* **Exercise requirements**:
At the line that holds "Image resolution: width=713", start repeating, and keep going exactly through the final line of the material; include both ends and skip the pictures.
-*-*-
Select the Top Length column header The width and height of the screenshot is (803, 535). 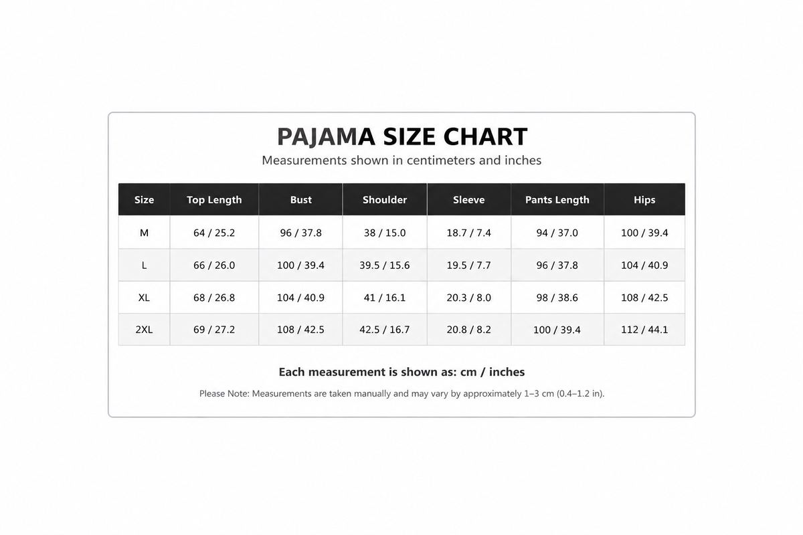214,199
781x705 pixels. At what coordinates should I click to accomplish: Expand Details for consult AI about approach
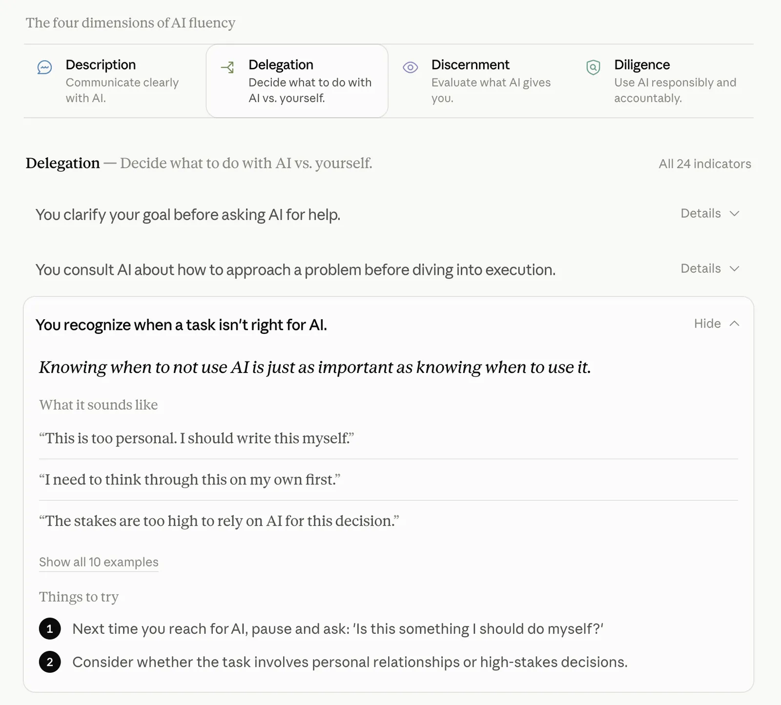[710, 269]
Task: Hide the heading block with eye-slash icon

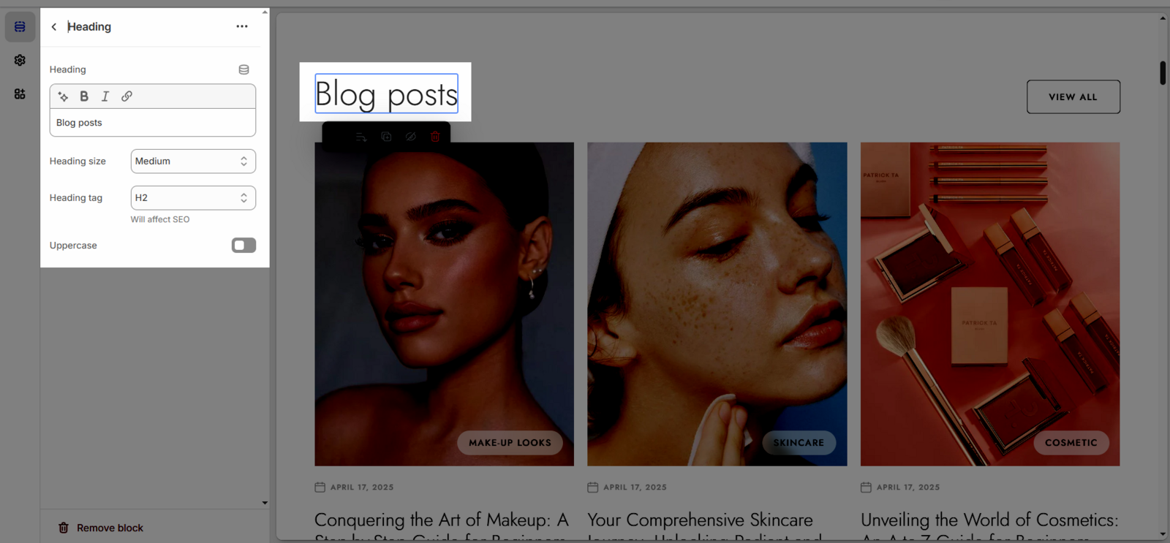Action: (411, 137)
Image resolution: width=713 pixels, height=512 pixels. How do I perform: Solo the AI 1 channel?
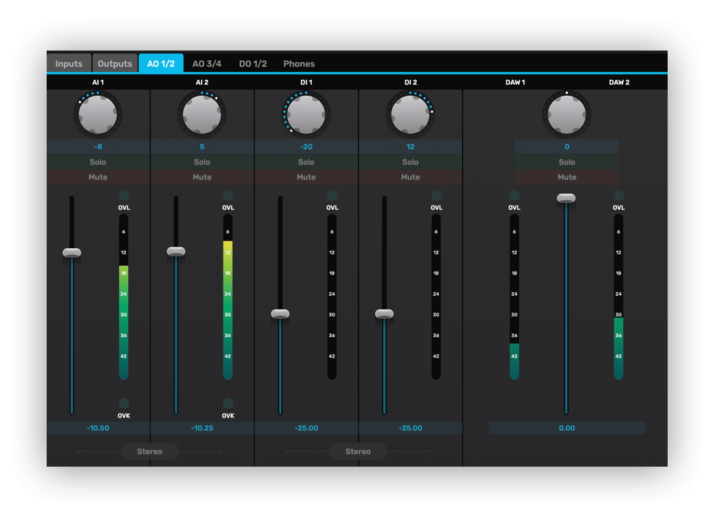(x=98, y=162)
-*-*-
* **Task response**:
Image resolution: width=713 pixels, height=512 pixels. How do I perform: Solo the AI 1 channel?
(x=98, y=162)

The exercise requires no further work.